Conjugate-Computation Variational Inference : Converting Variational Inference in Non-Conjugate Models to Inferences in Conjugate Models

Authors: Mohammad Emtiyaz Khan, Wu Lin

Published in AI-Stats 2017. This version contains a short paragraph in the conclusions section which we could not add in the conference version due to space constraints. The last line in Section 5 has also been modified accordingly

Abstract: Variational inference is computationally challenging in models that contain both conjugate and non-conjugate terms. Methods specifically designed for conjugate models, even though computationally efficient, find it difficult to deal with non-conjugate terms.
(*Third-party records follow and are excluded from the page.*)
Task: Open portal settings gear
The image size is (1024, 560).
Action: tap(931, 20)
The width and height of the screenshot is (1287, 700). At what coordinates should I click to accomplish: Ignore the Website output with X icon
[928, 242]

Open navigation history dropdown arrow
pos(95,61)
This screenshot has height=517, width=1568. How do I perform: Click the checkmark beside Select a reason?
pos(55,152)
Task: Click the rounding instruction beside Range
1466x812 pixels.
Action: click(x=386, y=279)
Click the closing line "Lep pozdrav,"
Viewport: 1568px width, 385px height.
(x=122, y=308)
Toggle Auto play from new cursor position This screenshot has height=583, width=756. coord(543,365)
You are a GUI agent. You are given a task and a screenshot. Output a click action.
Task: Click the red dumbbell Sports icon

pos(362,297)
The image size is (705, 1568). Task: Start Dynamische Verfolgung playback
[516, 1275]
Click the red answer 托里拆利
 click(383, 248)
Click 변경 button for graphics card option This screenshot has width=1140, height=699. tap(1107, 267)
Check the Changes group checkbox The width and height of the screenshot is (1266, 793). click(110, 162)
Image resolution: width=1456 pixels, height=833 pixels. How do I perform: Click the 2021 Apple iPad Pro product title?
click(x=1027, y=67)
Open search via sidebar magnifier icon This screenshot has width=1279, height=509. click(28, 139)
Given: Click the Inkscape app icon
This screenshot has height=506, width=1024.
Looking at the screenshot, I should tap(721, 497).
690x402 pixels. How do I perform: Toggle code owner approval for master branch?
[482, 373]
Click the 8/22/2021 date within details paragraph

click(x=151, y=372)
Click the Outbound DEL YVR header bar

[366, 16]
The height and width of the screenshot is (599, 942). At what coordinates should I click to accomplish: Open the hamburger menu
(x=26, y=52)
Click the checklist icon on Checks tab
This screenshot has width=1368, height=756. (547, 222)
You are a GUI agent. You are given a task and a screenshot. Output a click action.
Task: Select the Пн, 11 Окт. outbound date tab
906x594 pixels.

On the other hand, stochastic-gradient methods can handle the non-conjugate terms but they usually ignore the conjugate structure of the model which might result in slow convergence. In this paper, we propose a new algorithm called Conjugate-computation Variational Inference (CVI) which brings the best of the two worlds together -- it uses conjugate computations for the conjugate terms and employs stochastic gradients for the rest. We derive this algorithm by using a stochastic mirror-descent method in the mean-parameter space, and then expressing each gradient step as a variational inference in a conjugate model. We demonstrate our algorithm's applicability to a large class of models and establish its convergence. Our experimental results show that our method converges much faster than the methods that ignore the conjugate structure of the model.